Professor giving insights into her research as part of the Marie-Tharp Lecture Series. Photo: Jan Steffen/GEOMAR
Professor Katja Matthes (left) und Professor Anja Engel (right) from the GEOMAR Women's Executive Board welcoming Professor Bärbel Hönisch. Photo: Jan Steffen/GEOMAR

On the trail of climate change

Professor Bärbel Hönisch from the Columbia University gives Mary-Tharp lecture at GEOMAR

23 March 2018/Kiel. How do rising atmospheric CO2 levels affect the climate and life in the sea? This question occupies science and society alike. In order to understand changes in the global carbon cycle and the consequences for the climate, scientists look into the Earth's past and to the great climate changes that took place several million years ago. So-called climate proxies, meaning quantifiable indicators for chemical and physical parameters that can no longer be measured directly, help to reconstruct past climatic processes.
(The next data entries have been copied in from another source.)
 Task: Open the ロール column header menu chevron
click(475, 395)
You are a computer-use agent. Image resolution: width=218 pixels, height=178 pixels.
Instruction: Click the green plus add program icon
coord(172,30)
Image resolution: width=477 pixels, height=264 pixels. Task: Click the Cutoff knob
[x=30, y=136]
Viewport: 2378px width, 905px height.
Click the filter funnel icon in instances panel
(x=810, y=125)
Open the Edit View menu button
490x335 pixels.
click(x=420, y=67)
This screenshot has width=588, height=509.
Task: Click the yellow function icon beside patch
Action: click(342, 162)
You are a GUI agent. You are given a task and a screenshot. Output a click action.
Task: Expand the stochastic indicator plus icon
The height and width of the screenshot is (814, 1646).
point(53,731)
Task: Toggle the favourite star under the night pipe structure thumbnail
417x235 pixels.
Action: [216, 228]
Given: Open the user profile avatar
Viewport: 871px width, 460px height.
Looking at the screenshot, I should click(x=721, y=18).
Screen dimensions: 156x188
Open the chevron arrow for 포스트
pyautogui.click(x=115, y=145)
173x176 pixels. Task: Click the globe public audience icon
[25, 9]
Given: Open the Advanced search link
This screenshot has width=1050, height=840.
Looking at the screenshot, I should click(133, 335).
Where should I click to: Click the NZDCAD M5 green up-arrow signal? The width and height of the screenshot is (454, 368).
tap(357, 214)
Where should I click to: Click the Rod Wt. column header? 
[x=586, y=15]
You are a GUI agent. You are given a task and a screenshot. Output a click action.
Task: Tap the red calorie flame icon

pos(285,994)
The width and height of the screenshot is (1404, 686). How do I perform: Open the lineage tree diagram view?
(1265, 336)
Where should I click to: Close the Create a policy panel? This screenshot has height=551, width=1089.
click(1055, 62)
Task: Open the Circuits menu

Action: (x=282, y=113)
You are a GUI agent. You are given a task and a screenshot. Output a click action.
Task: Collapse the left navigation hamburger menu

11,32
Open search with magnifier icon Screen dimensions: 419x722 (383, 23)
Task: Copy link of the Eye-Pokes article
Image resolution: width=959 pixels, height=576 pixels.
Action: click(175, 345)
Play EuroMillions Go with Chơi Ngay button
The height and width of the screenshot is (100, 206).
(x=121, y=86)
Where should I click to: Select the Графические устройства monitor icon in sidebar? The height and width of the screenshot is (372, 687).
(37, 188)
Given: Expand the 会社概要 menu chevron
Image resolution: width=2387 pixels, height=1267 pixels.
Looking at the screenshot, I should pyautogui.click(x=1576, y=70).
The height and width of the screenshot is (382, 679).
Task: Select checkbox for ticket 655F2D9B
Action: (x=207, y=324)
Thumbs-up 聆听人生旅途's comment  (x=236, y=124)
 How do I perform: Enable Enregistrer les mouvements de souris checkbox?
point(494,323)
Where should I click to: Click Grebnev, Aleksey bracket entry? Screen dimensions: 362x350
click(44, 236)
Understanding climate proxies better is one of the goals of Professor Bärbel Hönisch of the Department of Earth and Environmental Sciences of the Lamont-Doherty Earth Observatory at Columbia University. She specializes in the application of boron isotopes from marine carbonates to reconstruct past variations in marine carbonate chemistry and atmospheric CO2 concentration. Yesterday, Bärbel Hönisch gave insights into her research in a presentation as part of the Marie Tharp Lecture Series at GEOMAR. She showed how samples from the Cenozoic (about 66 million years ago), as well as living planktonic foraminifera, can help to better understand past episodes of climate variability. She also explained how further improvements in the proxy application could provide a closer look into the climate history of our planet.

Prof. Dr. Bärbel Hönisch is a professor at Columbia University in New York, USA. After studying biology at the University of Bremen, she earned her doctorate at the Alfred Wegener Institute Helmholtz Centre for Polar and Marine Research on the application of stable isotopes from foraminifera shells for the reconstruction of climatic conditions. After receiving her doctorate, in 2002 she moved to the Lamont-Doherty Earth Observatory, a geoscientific research institute at Columbia University. Bärbel Hönisch has been a professor at the Dept. of Earth & Environmental Sciences of Columbia University, NY, since 2007 and became a member of the GEOMAR scientific advisory board in 2018.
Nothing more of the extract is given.